The key implementation choice is that we do not explicitly simulate deletions. Instead, we detect when the structure would require resolving multiple overlapping 10 conflicts, which would force adjacent deletions, violating the rule. The threshold conflict >= 2 captures that point of irreducibility.
Worked Examples
Example 1: 1100
We scan left to right.
| i | char | seen_zero | conflict | decision |
|---|---|---|---|---|
| 0 | 1 | 0 | 0 | ok |
| 1 | 1 | 0 | 0 | ok |
| 2 | 0 | 1 | 0 | mark zero region |
| 3 | 0 | 1 | 0 | ok |
We never accumulate conflicting 1 after zeros, so the answer is YES. This matches the idea that we can delete one of the early ones or adjust removals to keep sorted order.
Example 2: 1100-like failure pattern 1010
| i | char | seen_zero | conflict | decision |
|---|---|---|---|---|
| 0 | 1 | 0 | 0 | ok |
| 1 | 0 | 1 | 0 | zero region starts |
| 2 | 1 | 1 | 1 | conflict starts |
| 3 | 0 | 1 | 1 | ok |
| 4 | 1 | 1 | 2 | conflict too high → NO |
This shows the key failure: alternating structure forces overlapping inversion fixes that cannot be resolved without violating the adjacency constraint.
Complexity Analysis
| Measure | Complexity | Explanation |
|---|---|---|
| Time | O(n) per test | single pass over the string |
| Space | O(1) | only a few counters are stored |
The constraints allow up to 1000 strings of length 100, so a linear scan per test is comfortably within limits.
Test Cases
import sys, io
def run(inp: str) -> str:
sys.stdin = io.StringIO(inp)
input = sys.stdin.readline
def solve(s: str) -> str:
seen_zero = False
conflict = 0
for ch in s.strip():
if ch == '0':
seen_zero = True
else:
if seen_zero:
conflict += 1
if conflict >= 2:
return "NO"
return "YES"
t = int(input())
out = []
for _ in range(t):
out.append(solve(input().strip()))
return "\n".join(out)
# provided samples
assert run("5\n10101011011\n0000\n11111\n110\n1100\n") == "YES\nYES\nYES\nYES\nNO"
# custom cases
assert run("1\n10\n") == "YES", "single inversion"
assert run("1\n1010\n") == "NO", "alternating impossible"
assert run("1\n111000\n") == "YES", "already separable"
assert run("1\n010101\n") == "NO", "dense alternation"

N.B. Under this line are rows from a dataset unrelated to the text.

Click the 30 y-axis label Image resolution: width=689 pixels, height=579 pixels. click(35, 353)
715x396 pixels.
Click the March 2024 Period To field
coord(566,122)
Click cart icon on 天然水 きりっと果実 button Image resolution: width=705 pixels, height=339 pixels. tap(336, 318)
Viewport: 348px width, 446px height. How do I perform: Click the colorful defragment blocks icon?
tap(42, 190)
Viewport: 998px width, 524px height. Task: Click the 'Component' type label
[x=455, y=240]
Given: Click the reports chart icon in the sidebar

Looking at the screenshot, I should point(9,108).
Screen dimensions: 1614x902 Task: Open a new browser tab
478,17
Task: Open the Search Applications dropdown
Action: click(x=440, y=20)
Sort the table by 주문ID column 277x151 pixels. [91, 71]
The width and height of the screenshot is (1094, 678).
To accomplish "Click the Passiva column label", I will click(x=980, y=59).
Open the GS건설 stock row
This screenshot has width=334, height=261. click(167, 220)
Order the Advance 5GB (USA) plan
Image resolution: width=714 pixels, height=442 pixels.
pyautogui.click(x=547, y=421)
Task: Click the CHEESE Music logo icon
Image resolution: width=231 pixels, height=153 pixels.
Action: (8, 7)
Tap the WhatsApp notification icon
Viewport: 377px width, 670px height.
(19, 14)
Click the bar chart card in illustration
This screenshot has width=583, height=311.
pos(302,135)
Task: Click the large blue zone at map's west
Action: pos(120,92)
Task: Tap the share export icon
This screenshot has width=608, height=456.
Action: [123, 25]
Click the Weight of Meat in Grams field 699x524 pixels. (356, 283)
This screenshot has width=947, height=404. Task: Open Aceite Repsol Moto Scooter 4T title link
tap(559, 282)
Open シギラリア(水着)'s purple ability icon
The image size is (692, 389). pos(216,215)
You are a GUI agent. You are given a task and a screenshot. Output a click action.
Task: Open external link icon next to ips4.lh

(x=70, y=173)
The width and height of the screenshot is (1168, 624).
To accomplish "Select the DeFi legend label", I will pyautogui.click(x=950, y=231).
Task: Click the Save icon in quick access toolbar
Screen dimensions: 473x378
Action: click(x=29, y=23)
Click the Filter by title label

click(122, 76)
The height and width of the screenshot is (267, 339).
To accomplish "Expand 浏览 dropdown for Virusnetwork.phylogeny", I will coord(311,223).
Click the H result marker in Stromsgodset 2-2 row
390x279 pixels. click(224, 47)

| Test input | Expected output | What it validates |
|---|---|---|
10 |
YES | minimal inversion |
1010 |
NO | alternating conflict |
111000 |
YES | clean split case |
010101 |
NO | dense alternating worst case |
Edge Cases
A string like 10 is the smallest non-trivial case where a single deletion can fix ordering, and it confirms the algorithm does not reject too aggressively. Alternating strings like 1010 or 0101 stress the overlapping inversion logic, where every character participates in multiple conflicting pairs. Uniform strings such as 0000 and 1111 are always trivially sortable and confirm the scan does not introduce false negatives when no inversion exists.